--- START OF Data supplied ---

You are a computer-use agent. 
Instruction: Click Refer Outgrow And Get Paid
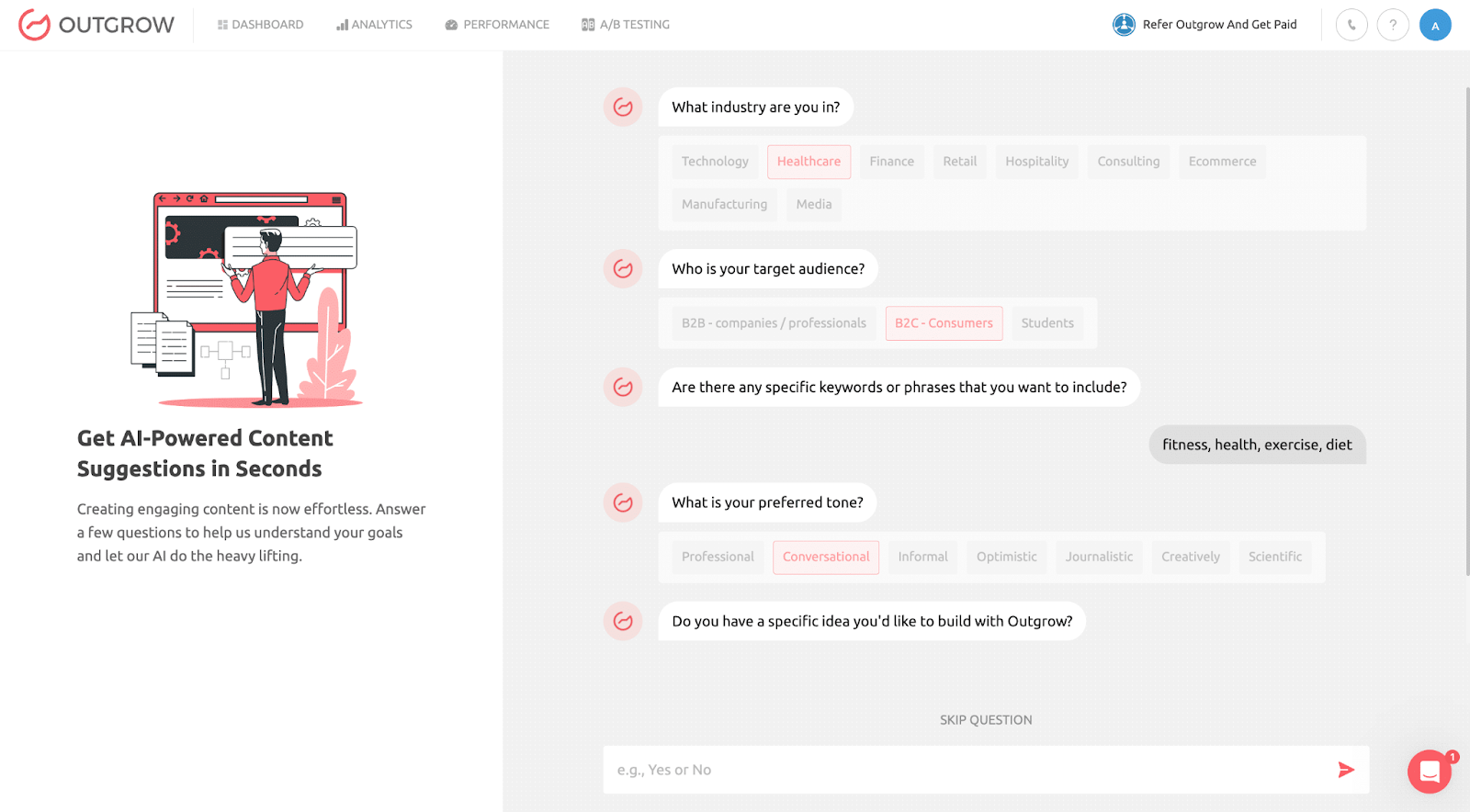(1219, 25)
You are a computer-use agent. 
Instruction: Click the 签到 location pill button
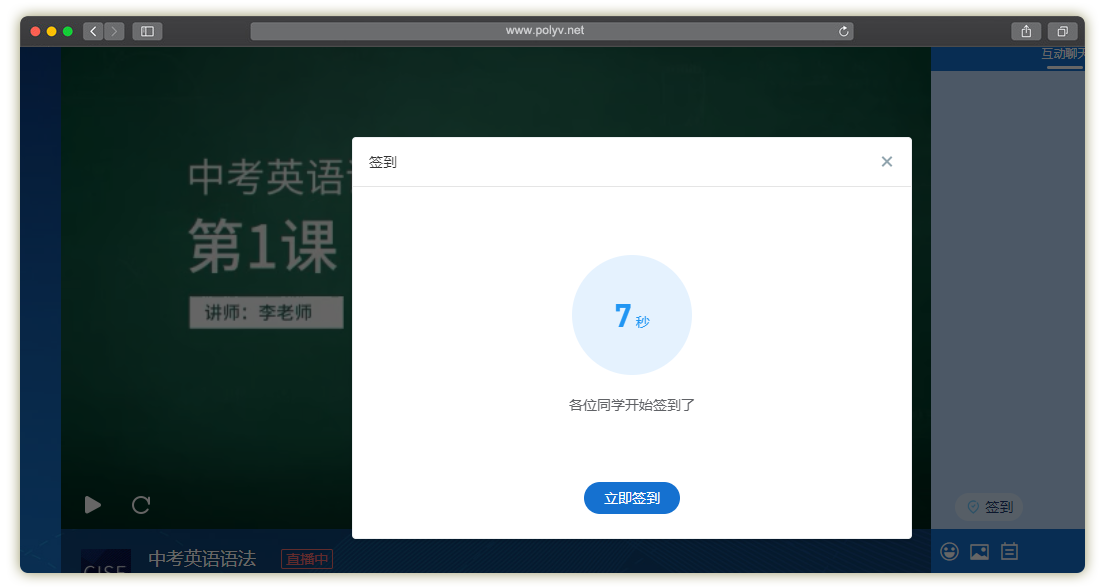tap(988, 507)
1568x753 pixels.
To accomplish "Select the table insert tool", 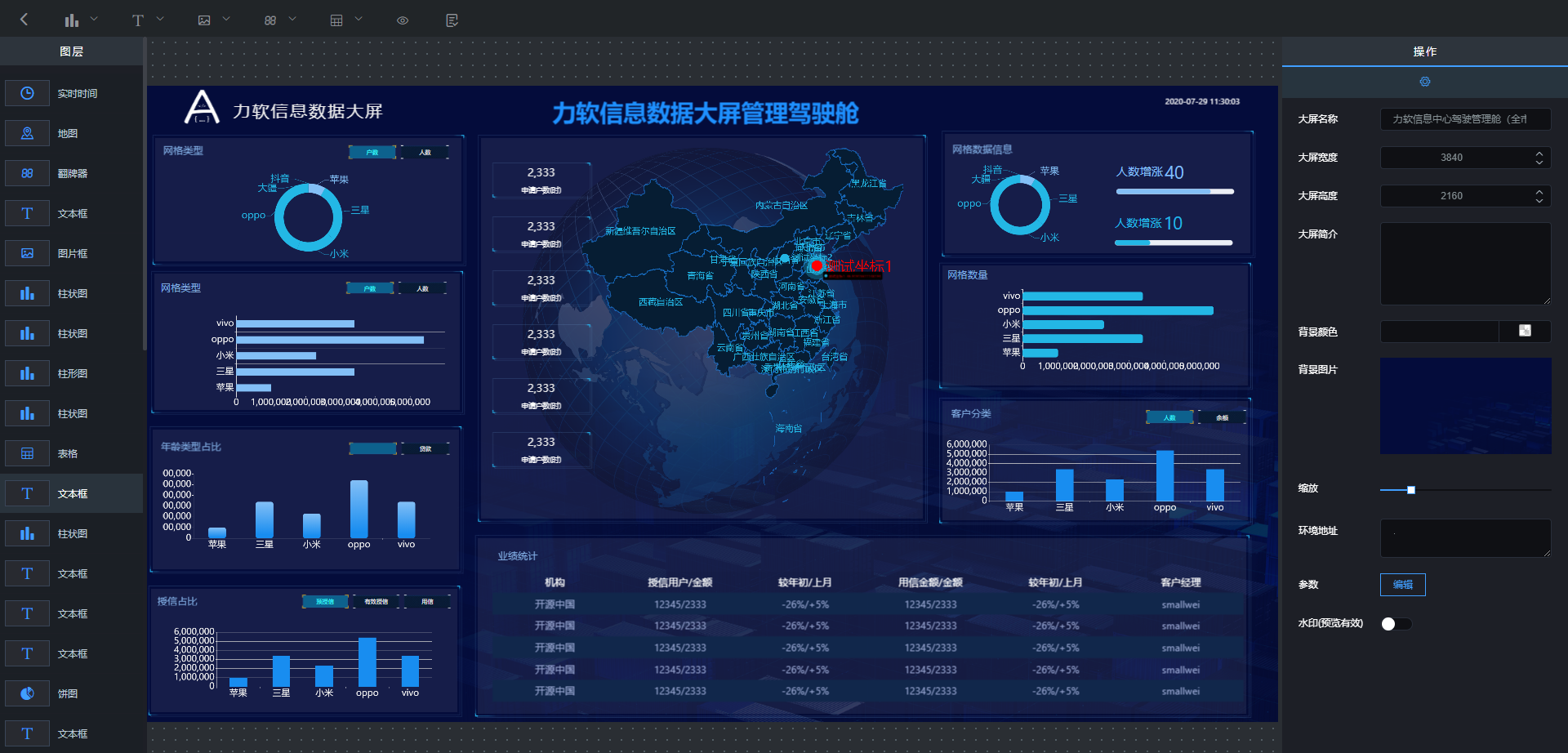I will [x=338, y=19].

--- END OF Data supplied ---

**Problem:** List each line in the records that contains the word "Instruction".

**Solved exercise:**
Instruction: Click Refer Outgrow And Get Paid
Instruction: Click the 签到 location pill button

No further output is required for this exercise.